From: more effective thinking in the exceptional C++ programming language (effective.thinking_at_[hidden])
Date: 2007-06-06 09:03:22
Thank you for the involved discussions. Picking random points on the surface
of a sphere seems to be a never-ending topic of discussion since ages!
Thank to the very interesting post of Jeffrey, I discovered a fourth
technique described in the post of George Marsaglia pasted bellow (technique
2). It can be viewed as a combination of rejection sampling and
trigonometric relations. It appears to be a clear winner in the point of
view of performances.
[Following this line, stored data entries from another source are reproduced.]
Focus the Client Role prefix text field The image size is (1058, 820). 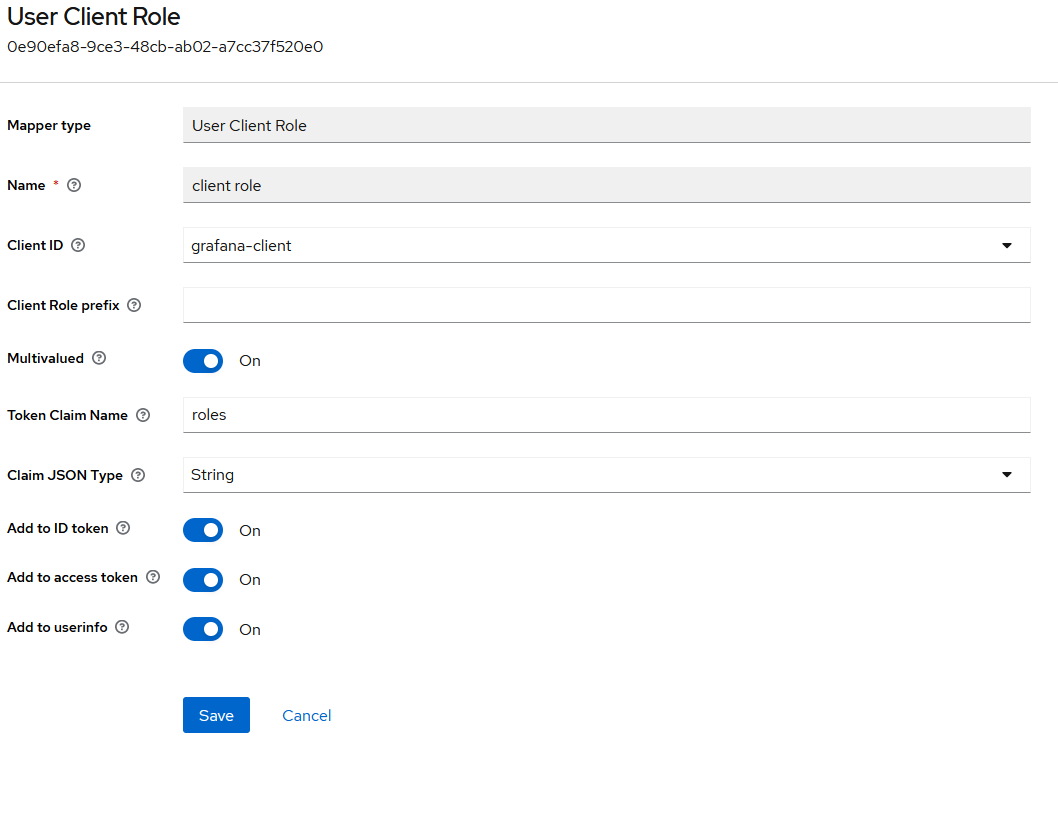[x=606, y=305]
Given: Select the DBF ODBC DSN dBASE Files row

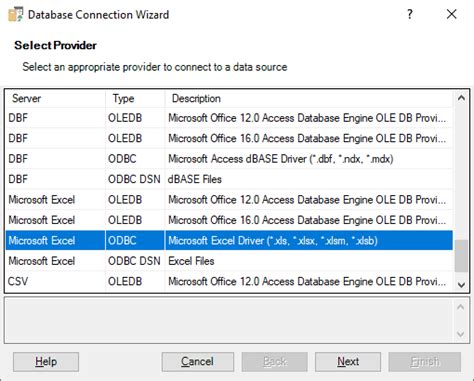Looking at the screenshot, I should pos(229,179).
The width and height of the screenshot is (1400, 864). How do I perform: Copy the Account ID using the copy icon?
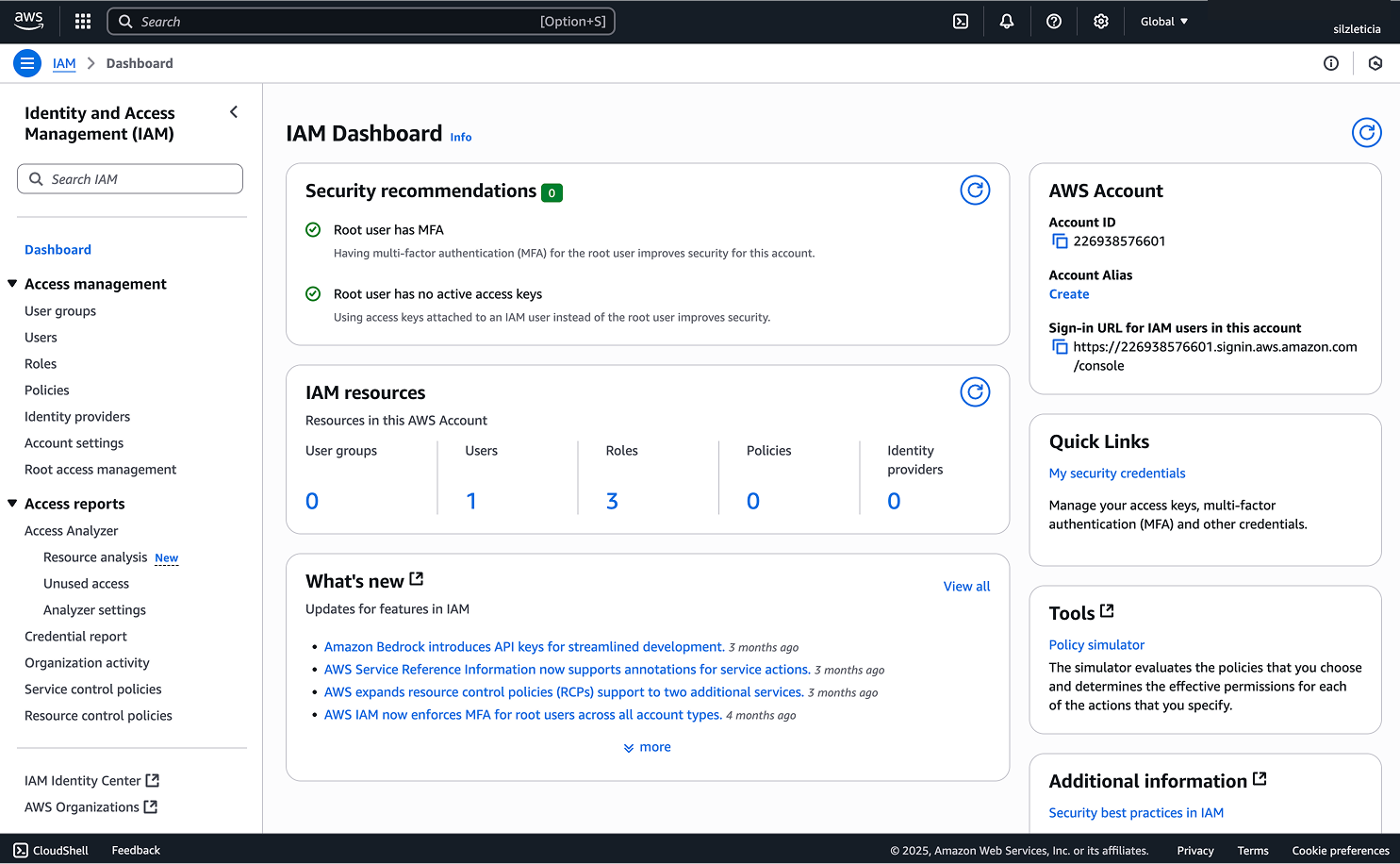[1059, 241]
So please consider the following updated document in
attachment as applicable.
At the end of his post, George Marsalia announce using a very fast Gaussian
distributed generator of random numbers. This algorithm could be the key to
improve the performances of both the random_on_sphere and the Gaussian
distributions of boost.
From: George Marsaglia <geo_at_[hidden]>
Subject: Random points on a sphere.
Date: Tue, 15 Jun 1999 18:03:07 -0400
Questions on methods for random sampling from the surface
of a sphere keep coming up, and seemingly get lost as
new generations of computer users encounter the problem.
I described the methods that I had used for years in
"Sampling from the surface of a sphere", Ann Math Stat, v43, 1972,
recommending the two that seemed the fastest:
1) Choose standard normal variates x1,x2,x3,
put R=1/sqrt(x1^2+x2^2+x3^2) and return the point
2) Generate u and v, uniform in [-1,1] until S=u^2+v^2 < 1,
then return (1-2*S,u*r,v*r), with r=2*sqrt(1-S).
The second method is fast and easiest to program---unless
one already has a fast normal generator in his library.
Method 1) seems by far the fastest (and easily applies to higher
dimensions) if my latest normal generator is used.
It produces normal variates at the rate of seven million
per second in a 300MHz Pc.
On 6/5/07, Henrik Sundberg <storangen_at_[hidden]> wrote:
> 2007/6/5, Lewis Hyatt <lhyatt_at_[hidden]>:
> > Henrik Sundberg wrote:
> > > The result ought to be more dense at the poles.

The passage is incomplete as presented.